━━━ Exercise input
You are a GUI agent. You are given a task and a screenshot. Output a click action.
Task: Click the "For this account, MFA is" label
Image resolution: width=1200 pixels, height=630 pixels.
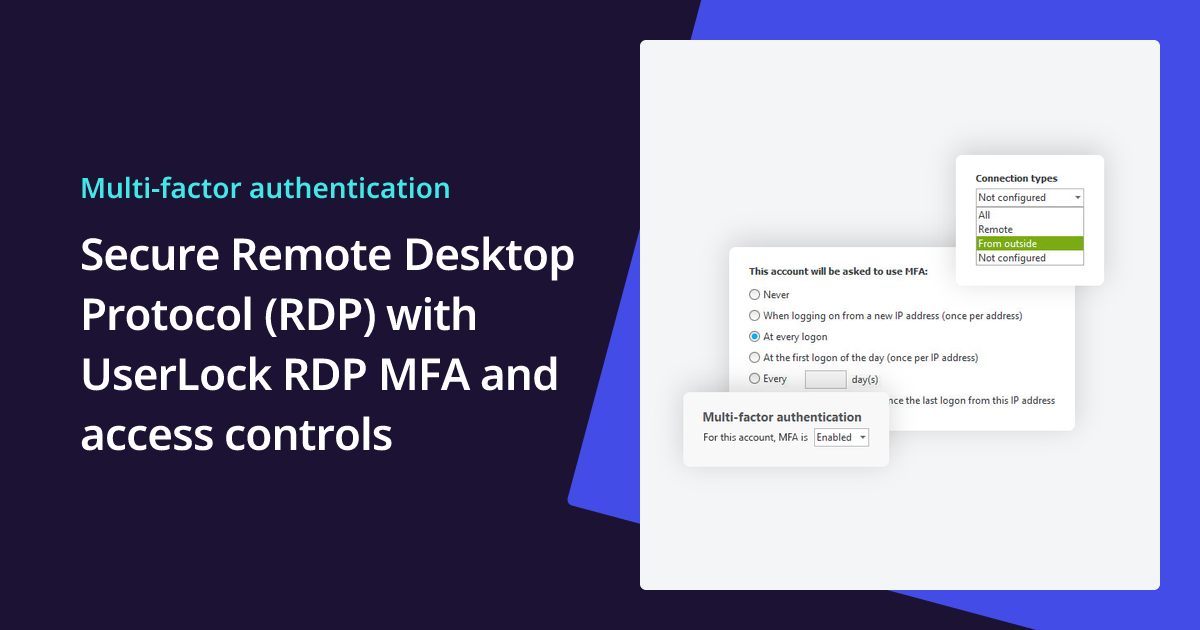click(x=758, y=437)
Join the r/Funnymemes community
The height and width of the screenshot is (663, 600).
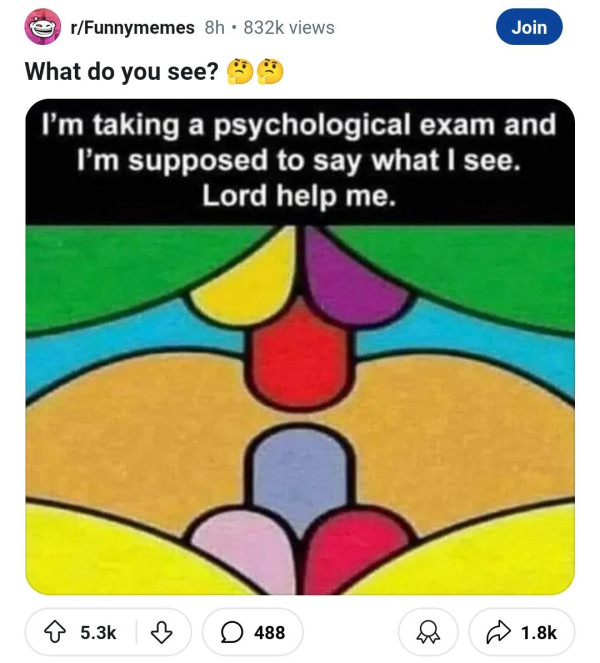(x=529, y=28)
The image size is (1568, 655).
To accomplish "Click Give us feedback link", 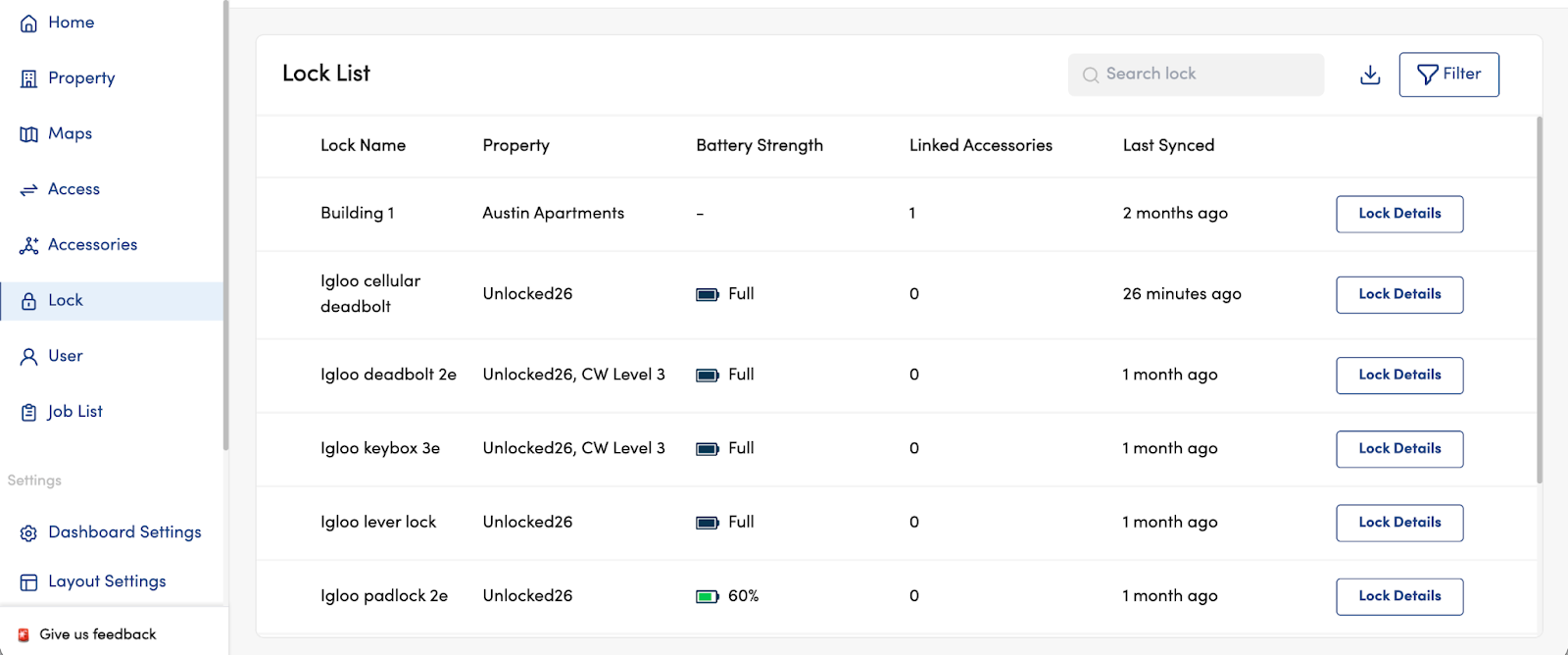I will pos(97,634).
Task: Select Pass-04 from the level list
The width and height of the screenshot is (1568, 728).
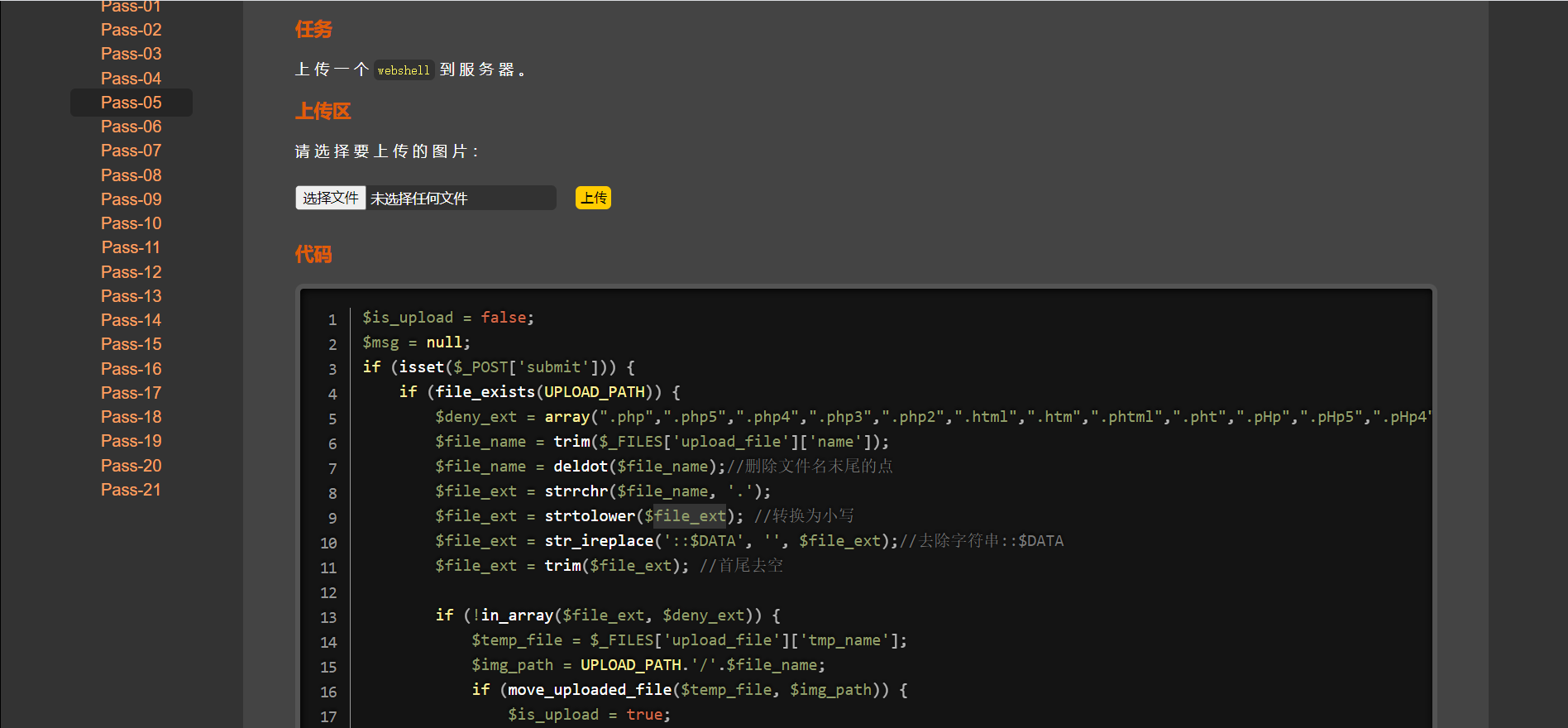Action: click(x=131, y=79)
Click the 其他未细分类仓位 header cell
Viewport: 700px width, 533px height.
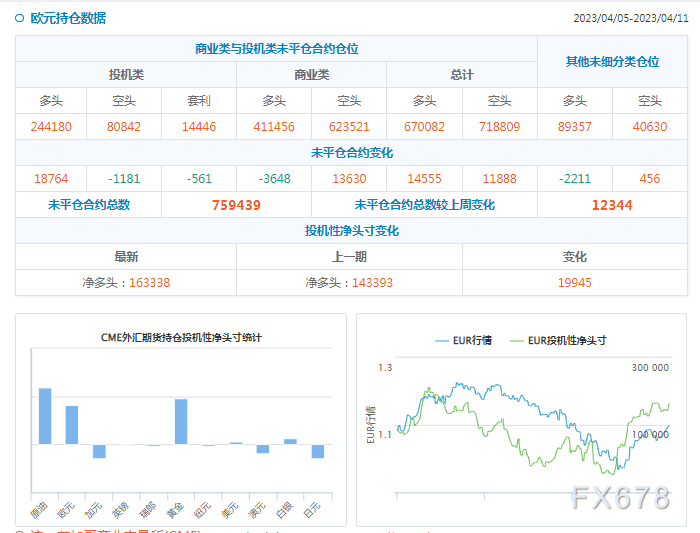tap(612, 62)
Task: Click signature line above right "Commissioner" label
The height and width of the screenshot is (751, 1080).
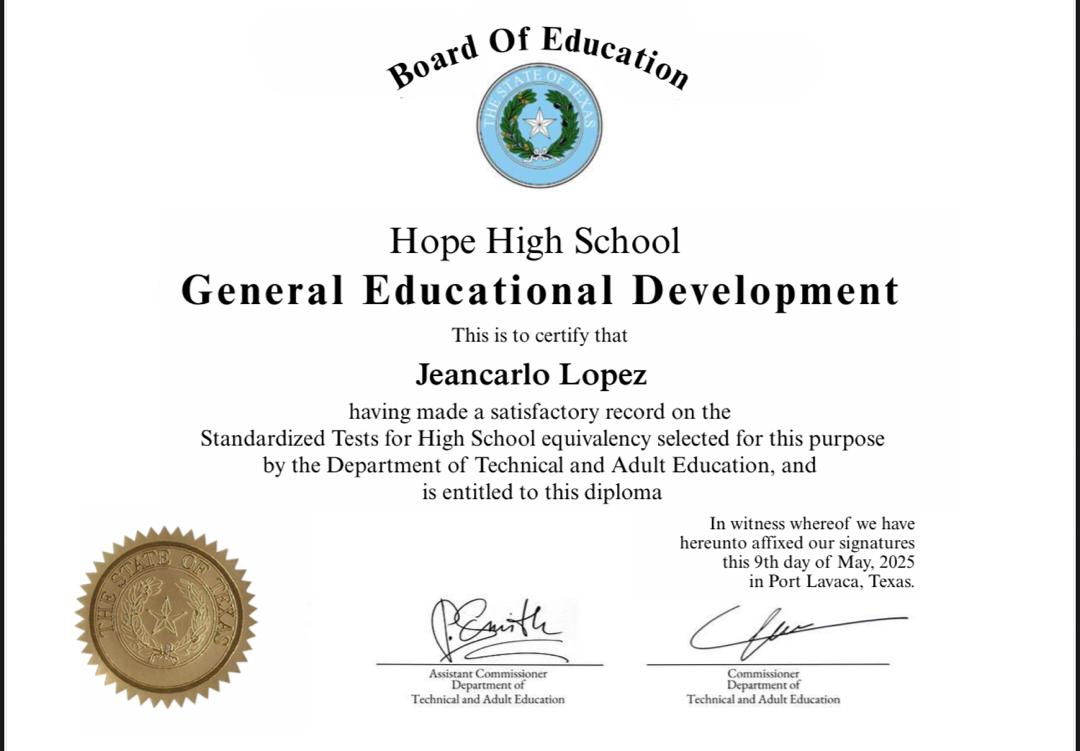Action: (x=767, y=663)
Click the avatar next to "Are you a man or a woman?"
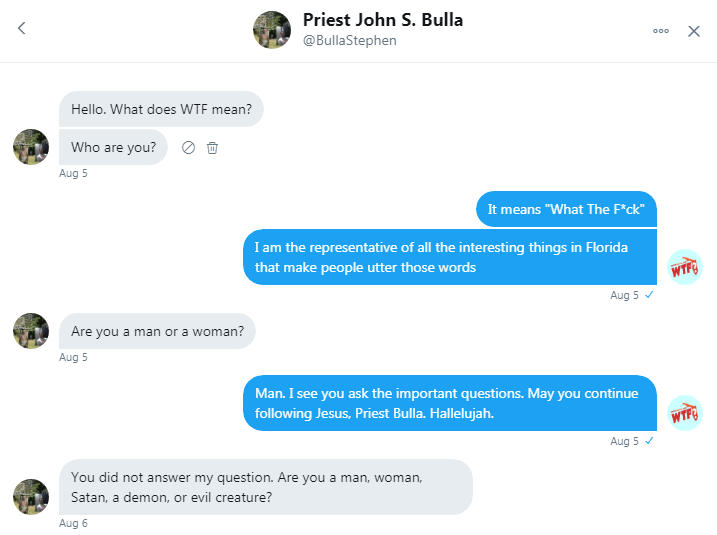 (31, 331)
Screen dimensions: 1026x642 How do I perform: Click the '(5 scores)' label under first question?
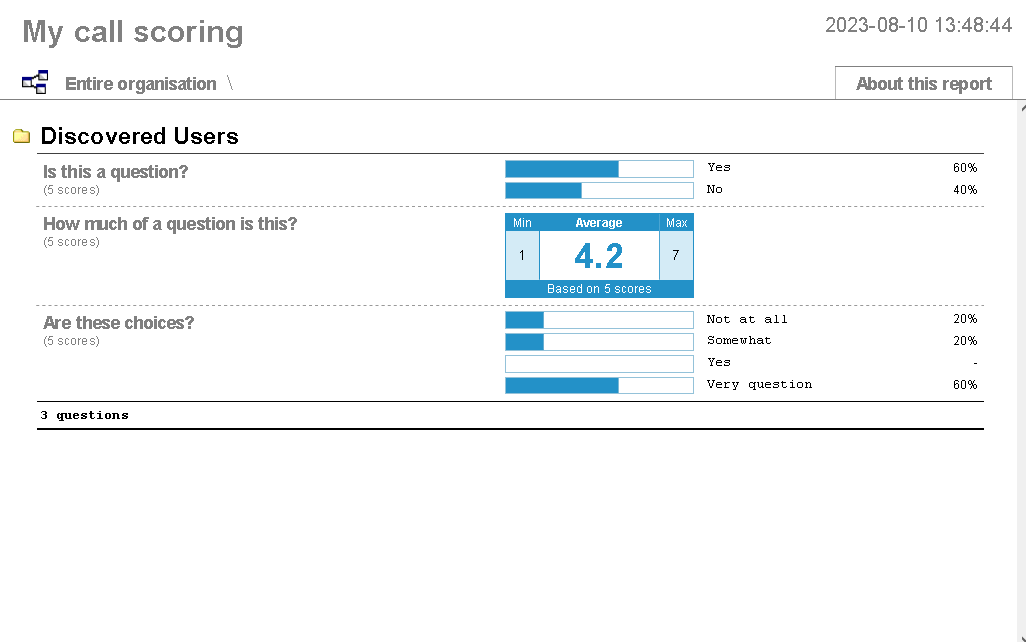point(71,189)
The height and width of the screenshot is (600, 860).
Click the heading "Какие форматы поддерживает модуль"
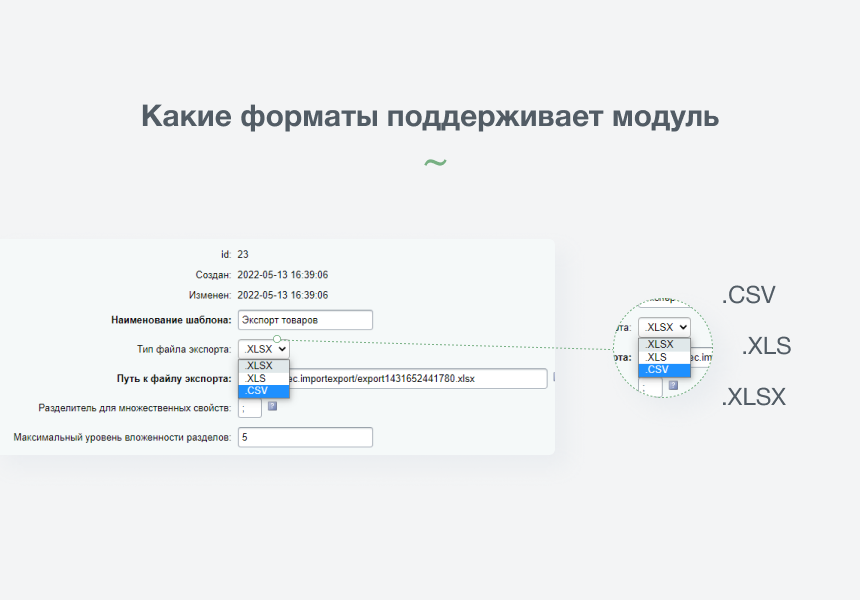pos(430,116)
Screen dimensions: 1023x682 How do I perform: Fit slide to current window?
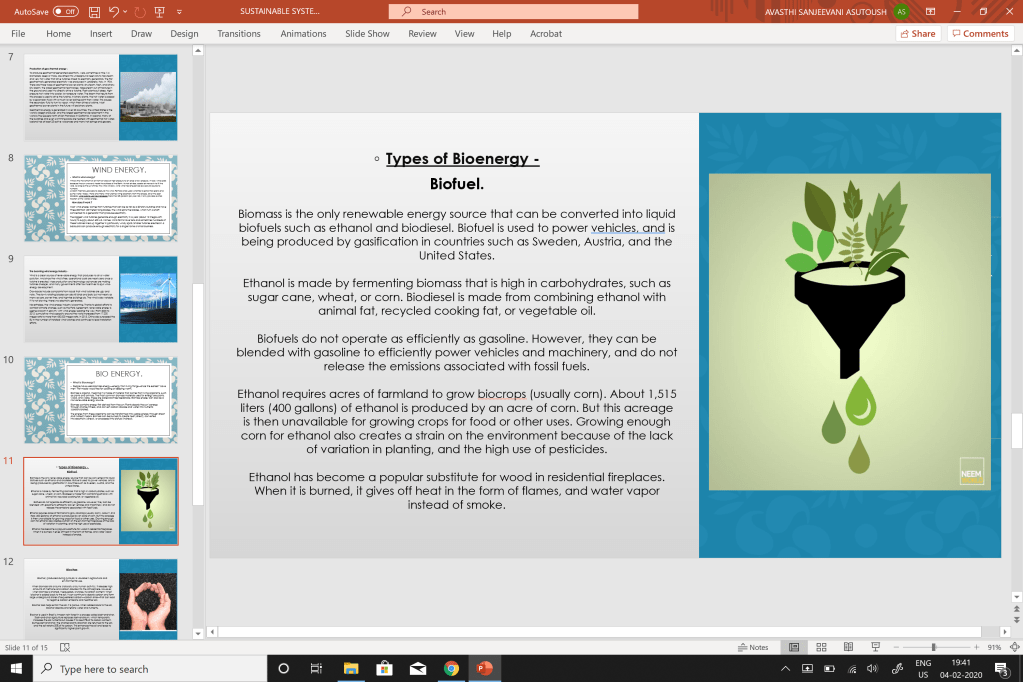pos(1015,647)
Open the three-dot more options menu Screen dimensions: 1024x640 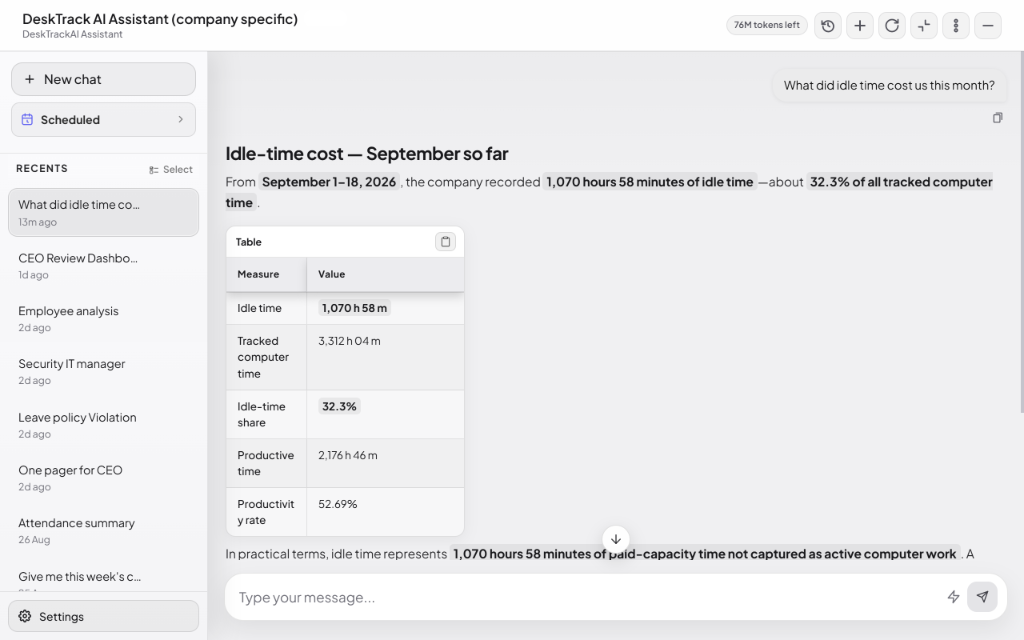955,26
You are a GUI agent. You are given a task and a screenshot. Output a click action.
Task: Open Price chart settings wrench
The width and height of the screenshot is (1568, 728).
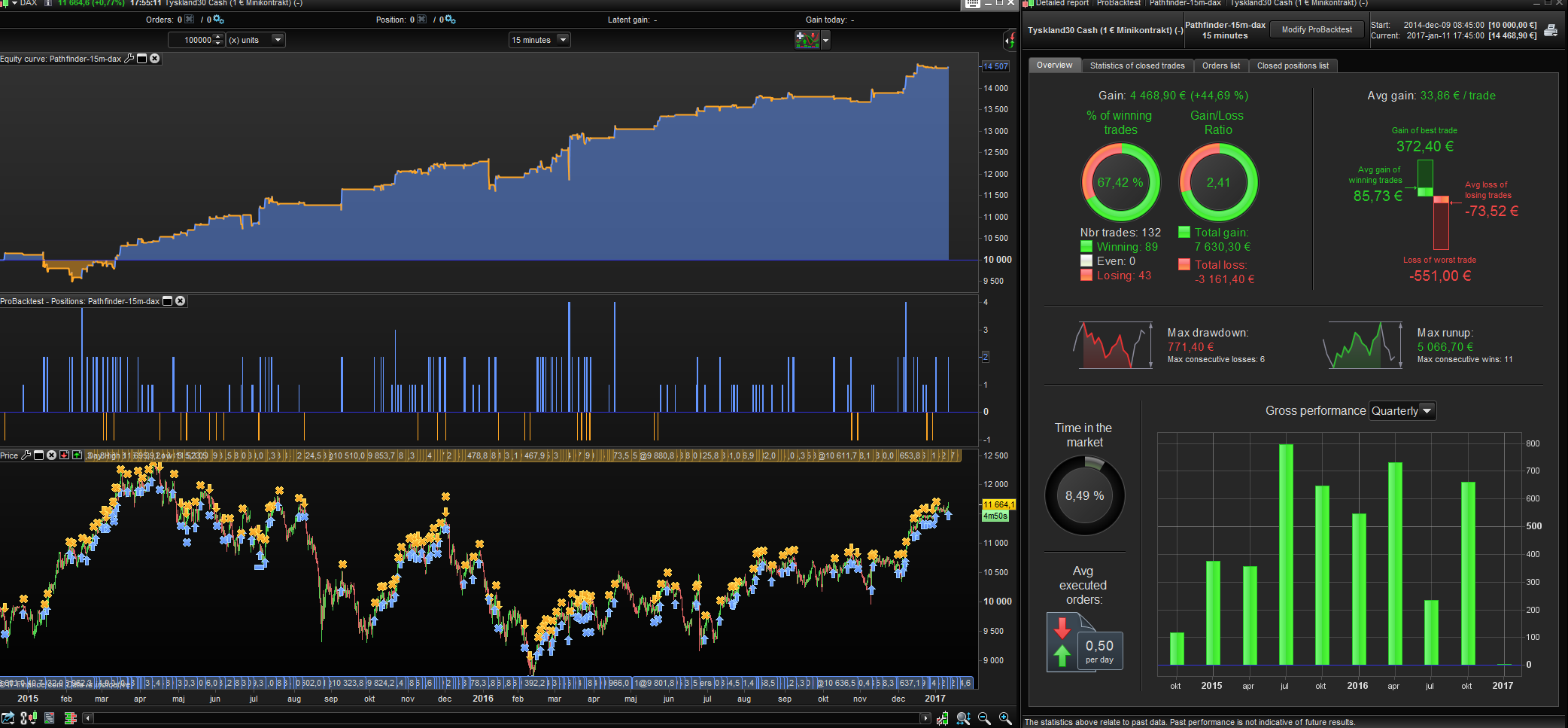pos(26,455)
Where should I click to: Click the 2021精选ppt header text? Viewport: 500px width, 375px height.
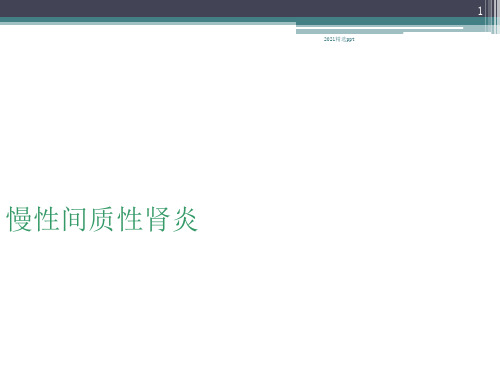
━━━━━━
Given request: Give the lines from the start of the material through the line containing "(x=529, y=28)", inclusive, as a JSON list of strings with one string per line and blank lines omitted. Leave the pictures out of the answer.

Expected answer:
[
  "You are a GUI agent. You are given a task and a screenshot. Output a click action.",
  "Task: Click the \"For this account, MFA is\" label",
  "Image resolution: width=1200 pixels, height=630 pixels.",
  "click(x=758, y=437)",
  "Join the r/Funnymemes community",
  "The height and width of the screenshot is (663, 600).",
  "(x=529, y=28)"
]